The court further found that

"[s]ince the search was as a result of the said investigatory police motive, such search was not a routine inventory search *42 of an automobile lawfully impounded by police authorities and cannot be justified upon the basis that a routine inventory search may have later resulted in the location of the stolen property * * *."

The trial court applied the wrong standard to its review of the police actions in this case.

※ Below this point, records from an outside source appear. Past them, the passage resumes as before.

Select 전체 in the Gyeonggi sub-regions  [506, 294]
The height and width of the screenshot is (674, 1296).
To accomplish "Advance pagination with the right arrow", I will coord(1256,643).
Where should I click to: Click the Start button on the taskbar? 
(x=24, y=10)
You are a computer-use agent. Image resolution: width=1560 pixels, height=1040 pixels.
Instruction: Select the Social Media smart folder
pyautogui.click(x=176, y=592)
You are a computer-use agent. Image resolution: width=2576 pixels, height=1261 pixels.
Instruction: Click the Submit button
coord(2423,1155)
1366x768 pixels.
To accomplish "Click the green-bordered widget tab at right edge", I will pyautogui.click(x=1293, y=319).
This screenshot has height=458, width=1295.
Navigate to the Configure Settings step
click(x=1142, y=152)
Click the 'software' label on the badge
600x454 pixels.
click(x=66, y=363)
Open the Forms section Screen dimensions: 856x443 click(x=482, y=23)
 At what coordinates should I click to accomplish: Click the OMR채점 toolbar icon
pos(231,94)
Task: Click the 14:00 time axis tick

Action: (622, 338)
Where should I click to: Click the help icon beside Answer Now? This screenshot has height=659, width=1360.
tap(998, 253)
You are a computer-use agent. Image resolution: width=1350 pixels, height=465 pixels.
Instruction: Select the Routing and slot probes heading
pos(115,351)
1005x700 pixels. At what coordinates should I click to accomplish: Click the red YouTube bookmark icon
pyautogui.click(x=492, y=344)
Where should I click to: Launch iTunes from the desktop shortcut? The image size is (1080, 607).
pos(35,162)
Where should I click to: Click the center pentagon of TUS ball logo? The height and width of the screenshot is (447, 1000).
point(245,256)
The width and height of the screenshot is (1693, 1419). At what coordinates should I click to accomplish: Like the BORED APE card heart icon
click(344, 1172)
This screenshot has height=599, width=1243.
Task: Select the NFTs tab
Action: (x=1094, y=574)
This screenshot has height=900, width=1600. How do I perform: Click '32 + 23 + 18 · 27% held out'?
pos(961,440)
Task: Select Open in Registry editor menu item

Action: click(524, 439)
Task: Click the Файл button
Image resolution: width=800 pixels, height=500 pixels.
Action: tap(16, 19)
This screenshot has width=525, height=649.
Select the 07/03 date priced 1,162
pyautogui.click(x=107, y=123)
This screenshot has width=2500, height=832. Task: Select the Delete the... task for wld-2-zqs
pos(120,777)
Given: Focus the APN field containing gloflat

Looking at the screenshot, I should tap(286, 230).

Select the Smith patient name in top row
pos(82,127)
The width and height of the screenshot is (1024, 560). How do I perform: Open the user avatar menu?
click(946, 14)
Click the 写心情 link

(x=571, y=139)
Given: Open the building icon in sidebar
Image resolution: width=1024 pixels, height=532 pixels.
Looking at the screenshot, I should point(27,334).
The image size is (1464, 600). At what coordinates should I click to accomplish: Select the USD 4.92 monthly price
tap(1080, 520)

The issue is not what the officers intended to do, but what, under the objective facts, they had a right to do. State v. Carter/Dawson, 34 Or. App. 21, 578 P.2d 790 (1978). See also State v. Cloman, 254 Or. 1, 12, 456 P.2d 67 (1969). The evidence here is that the officers would, as a matter of routine, have inventoried the trunk of this car in any event. The search and resultant seizure were thus proper. South Dakota v. Opperman, supra. Cf. State v. Weeks, supra.[2]

Because of the disposition we make of this case, we are not required to consider the state's second theory, viz., that there existed probable cause and exigent circumstances which justified the search.

The order of the trial court suppressing evidence is reversed.


[1] In Idaho, breaking into a closed vehicle with the intent to commit grand or petit larceny is burglary. I.C. ยง 18-1401.

[2] State v. Keller, 265 Or. 622, 510 P.2d 568 (1973) is not contra. It involved a separate, smaller, closed container within a vehicle, as opposed to the vehicle itself. The inventorying of the trunk in this case is, in our view, analogous to the inventory of the interior of the defendant's car in Keller.